--- Supplied information Enclosed Below ---

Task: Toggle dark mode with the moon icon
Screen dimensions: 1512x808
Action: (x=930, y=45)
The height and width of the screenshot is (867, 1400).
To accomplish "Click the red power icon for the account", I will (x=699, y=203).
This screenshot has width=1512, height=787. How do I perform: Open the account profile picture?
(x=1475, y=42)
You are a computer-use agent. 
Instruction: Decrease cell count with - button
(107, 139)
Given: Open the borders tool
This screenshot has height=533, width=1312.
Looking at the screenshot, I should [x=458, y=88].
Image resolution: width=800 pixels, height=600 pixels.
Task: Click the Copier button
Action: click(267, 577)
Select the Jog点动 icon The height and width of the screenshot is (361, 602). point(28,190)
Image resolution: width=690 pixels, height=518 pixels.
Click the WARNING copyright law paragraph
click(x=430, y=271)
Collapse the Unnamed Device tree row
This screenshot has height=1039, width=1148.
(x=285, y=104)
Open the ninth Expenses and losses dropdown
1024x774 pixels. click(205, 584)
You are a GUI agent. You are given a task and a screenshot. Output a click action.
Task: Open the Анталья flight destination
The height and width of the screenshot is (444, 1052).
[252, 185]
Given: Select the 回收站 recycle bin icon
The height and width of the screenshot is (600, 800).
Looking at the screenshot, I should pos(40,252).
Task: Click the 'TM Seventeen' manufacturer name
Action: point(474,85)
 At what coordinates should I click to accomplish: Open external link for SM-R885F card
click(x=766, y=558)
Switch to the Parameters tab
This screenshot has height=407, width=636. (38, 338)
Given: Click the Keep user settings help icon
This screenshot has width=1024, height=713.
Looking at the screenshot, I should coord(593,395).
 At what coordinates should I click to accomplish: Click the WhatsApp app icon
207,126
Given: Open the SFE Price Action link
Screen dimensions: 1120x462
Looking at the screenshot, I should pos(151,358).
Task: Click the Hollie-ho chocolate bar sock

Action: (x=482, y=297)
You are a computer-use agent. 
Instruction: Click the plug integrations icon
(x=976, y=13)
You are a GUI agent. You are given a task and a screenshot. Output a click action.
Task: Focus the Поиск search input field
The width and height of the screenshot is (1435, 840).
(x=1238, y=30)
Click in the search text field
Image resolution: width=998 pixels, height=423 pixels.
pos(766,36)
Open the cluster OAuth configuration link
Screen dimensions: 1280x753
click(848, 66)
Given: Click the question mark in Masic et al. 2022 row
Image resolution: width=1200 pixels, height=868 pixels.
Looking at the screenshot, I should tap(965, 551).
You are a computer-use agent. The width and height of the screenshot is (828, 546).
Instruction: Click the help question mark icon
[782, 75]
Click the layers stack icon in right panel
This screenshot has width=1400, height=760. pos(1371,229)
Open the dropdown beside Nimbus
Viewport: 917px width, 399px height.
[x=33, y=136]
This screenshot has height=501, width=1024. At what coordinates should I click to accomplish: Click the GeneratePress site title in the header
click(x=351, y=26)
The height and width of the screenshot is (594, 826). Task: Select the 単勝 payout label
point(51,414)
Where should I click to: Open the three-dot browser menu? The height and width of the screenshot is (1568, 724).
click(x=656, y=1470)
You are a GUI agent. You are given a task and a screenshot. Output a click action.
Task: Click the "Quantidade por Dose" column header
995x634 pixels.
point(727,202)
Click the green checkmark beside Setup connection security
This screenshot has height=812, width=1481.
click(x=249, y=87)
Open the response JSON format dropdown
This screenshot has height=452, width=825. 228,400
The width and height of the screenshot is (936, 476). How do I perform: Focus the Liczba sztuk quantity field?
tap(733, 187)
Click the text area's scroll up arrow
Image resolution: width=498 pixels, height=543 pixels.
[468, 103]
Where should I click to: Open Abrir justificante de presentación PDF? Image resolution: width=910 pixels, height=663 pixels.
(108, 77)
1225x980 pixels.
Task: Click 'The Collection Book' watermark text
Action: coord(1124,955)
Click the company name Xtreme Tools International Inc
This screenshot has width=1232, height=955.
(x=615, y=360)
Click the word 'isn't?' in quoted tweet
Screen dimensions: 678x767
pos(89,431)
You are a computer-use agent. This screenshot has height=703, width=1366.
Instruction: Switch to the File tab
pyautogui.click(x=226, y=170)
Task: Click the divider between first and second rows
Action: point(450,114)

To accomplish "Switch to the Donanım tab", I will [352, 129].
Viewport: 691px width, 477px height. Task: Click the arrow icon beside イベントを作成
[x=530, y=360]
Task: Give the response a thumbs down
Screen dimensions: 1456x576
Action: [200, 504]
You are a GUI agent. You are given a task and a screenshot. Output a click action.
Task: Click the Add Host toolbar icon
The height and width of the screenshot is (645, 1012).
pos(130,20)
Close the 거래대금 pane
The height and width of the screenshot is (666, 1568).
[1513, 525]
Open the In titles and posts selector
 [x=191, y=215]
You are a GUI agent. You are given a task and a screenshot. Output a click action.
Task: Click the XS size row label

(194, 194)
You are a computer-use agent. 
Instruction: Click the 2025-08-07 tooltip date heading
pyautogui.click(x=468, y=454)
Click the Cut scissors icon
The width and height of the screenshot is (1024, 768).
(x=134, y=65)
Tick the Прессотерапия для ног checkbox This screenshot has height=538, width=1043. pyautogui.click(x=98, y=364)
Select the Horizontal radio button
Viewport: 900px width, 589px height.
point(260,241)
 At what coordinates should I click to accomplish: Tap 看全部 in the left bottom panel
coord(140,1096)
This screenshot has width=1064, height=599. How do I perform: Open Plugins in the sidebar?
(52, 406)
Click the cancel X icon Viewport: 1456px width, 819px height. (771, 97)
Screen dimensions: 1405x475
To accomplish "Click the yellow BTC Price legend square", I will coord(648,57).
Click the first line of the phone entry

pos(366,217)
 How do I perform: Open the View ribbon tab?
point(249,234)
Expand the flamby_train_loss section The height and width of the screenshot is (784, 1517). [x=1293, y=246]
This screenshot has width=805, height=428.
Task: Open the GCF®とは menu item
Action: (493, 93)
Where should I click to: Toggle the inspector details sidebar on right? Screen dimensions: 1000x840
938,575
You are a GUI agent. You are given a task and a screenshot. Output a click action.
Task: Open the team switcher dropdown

--- End of Enclosed Supplied information ---

:: Assigned task ::
Write the whole listing out again. Keep every line exactly as it is.

:: Solution ::
Task: Toggle dark mode with the moon icon
Screen dimensions: 1512x808
Action: (x=930, y=45)
The height and width of the screenshot is (867, 1400).
To accomplish "Click the red power icon for the account", I will (x=699, y=203).
This screenshot has width=1512, height=787. How do I perform: Open the account profile picture?
(x=1475, y=42)
You are a computer-use agent. 
Instruction: Decrease cell count with - button
(107, 139)
Given: Open the borders tool
This screenshot has height=533, width=1312.
Looking at the screenshot, I should [x=458, y=88].
Image resolution: width=800 pixels, height=600 pixels.
Task: Click the Copier button
Action: click(267, 577)
Select the Jog点动 icon The height and width of the screenshot is (361, 602). point(28,190)
Image resolution: width=690 pixels, height=518 pixels.
Click the WARNING copyright law paragraph
click(x=430, y=271)
Collapse the Unnamed Device tree row
This screenshot has height=1039, width=1148.
(x=285, y=104)
Open the ninth Expenses and losses dropdown
1024x774 pixels. click(205, 584)
You are a GUI agent. You are given a task and a screenshot. Output a click action.
Task: Open the Анталья flight destination
The height and width of the screenshot is (444, 1052).
[252, 185]
Given: Select the 回收站 recycle bin icon
The height and width of the screenshot is (600, 800).
Looking at the screenshot, I should pos(40,252).
Task: Click the 'TM Seventeen' manufacturer name
Action: point(474,85)
 At what coordinates should I click to accomplish: Open external link for SM-R885F card
click(x=766, y=558)
Switch to the Parameters tab
This screenshot has height=407, width=636. (38, 338)
Given: Click the Keep user settings help icon
This screenshot has width=1024, height=713.
Looking at the screenshot, I should coord(593,395).
 At what coordinates should I click to accomplish: Click the WhatsApp app icon
207,126
Given: Open the SFE Price Action link
Screen dimensions: 1120x462
Looking at the screenshot, I should pos(151,358).
Task: Click the Hollie-ho chocolate bar sock

Action: (x=482, y=297)
You are a computer-use agent. 
Instruction: Click the plug integrations icon
(x=976, y=13)
You are a GUI agent. You are given a task and a screenshot. Output a click action.
Task: Focus the Поиск search input field
The width and height of the screenshot is (1435, 840).
(x=1238, y=30)
Click in the search text field
Image resolution: width=998 pixels, height=423 pixels.
pos(766,36)
Open the cluster OAuth configuration link
Screen dimensions: 1280x753
click(848, 66)
Given: Click the question mark in Masic et al. 2022 row
Image resolution: width=1200 pixels, height=868 pixels.
Looking at the screenshot, I should tap(965, 551).
You are a computer-use agent. The width and height of the screenshot is (828, 546).
Instruction: Click the help question mark icon
[782, 75]
Click the layers stack icon in right panel
This screenshot has width=1400, height=760. pos(1371,229)
Open the dropdown beside Nimbus
Viewport: 917px width, 399px height.
[x=33, y=136]
This screenshot has height=501, width=1024. At what coordinates should I click to accomplish: Click the GeneratePress site title in the header
click(x=351, y=26)
The height and width of the screenshot is (594, 826). Task: Select the 単勝 payout label
point(51,414)
Where should I click to: Open the three-dot browser menu? The height and width of the screenshot is (1568, 724).
click(x=656, y=1470)
You are a GUI agent. You are given a task and a screenshot. Output a click action.
Task: Click the "Quantidade por Dose" column header
995x634 pixels.
point(727,202)
Click the green checkmark beside Setup connection security
This screenshot has height=812, width=1481.
click(x=249, y=87)
Open the response JSON format dropdown
This screenshot has height=452, width=825. 228,400
The width and height of the screenshot is (936, 476). How do I perform: Focus the Liczba sztuk quantity field?
tap(733, 187)
Click the text area's scroll up arrow
Image resolution: width=498 pixels, height=543 pixels.
[468, 103]
Where should I click to: Open Abrir justificante de presentación PDF? Image resolution: width=910 pixels, height=663 pixels.
(108, 77)
1225x980 pixels.
Task: Click 'The Collection Book' watermark text
Action: coord(1124,955)
Click the company name Xtreme Tools International Inc
This screenshot has width=1232, height=955.
(x=615, y=360)
Click the word 'isn't?' in quoted tweet
Screen dimensions: 678x767
pos(89,431)
You are a computer-use agent. This screenshot has height=703, width=1366.
Instruction: Switch to the File tab
pyautogui.click(x=226, y=170)
Task: Click the divider between first and second rows
Action: point(450,114)

To accomplish "Switch to the Donanım tab", I will [352, 129].
Viewport: 691px width, 477px height. Task: Click the arrow icon beside イベントを作成
[x=530, y=360]
Task: Give the response a thumbs down
Screen dimensions: 1456x576
Action: [200, 504]
You are a GUI agent. You are given a task and a screenshot. Output a click action.
Task: Click the Add Host toolbar icon
The height and width of the screenshot is (645, 1012).
pos(130,20)
Close the 거래대금 pane
The height and width of the screenshot is (666, 1568).
[1513, 525]
Open the In titles and posts selector
 [x=191, y=215]
You are a GUI agent. You are given a task and a screenshot. Output a click action.
Task: Click the XS size row label

(194, 194)
You are a computer-use agent. 
Instruction: Click the 2025-08-07 tooltip date heading
pyautogui.click(x=468, y=454)
Click the Cut scissors icon
The width and height of the screenshot is (1024, 768).
(x=134, y=65)
Tick the Прессотерапия для ног checkbox This screenshot has height=538, width=1043. pyautogui.click(x=98, y=364)
Select the Horizontal radio button
Viewport: 900px width, 589px height.
point(260,241)
 At what coordinates should I click to accomplish: Tap 看全部 in the left bottom panel
coord(140,1096)
This screenshot has width=1064, height=599. How do I perform: Open Plugins in the sidebar?
(52, 406)
Click the cancel X icon Viewport: 1456px width, 819px height. (771, 97)
Screen dimensions: 1405x475
To accomplish "Click the yellow BTC Price legend square", I will coord(648,57).
Click the first line of the phone entry

pos(366,217)
 How do I perform: Open the View ribbon tab?
point(249,234)
Expand the flamby_train_loss section The height and width of the screenshot is (784, 1517). [x=1293, y=246]
This screenshot has width=805, height=428.
Task: Open the GCF®とは menu item
Action: (493, 93)
Where should I click to: Toggle the inspector details sidebar on right? Screen dimensions: 1000x840
938,575
You are a GUI agent. You are given a task and a screenshot. Output a click action.
Task: Open the team switcher dropdown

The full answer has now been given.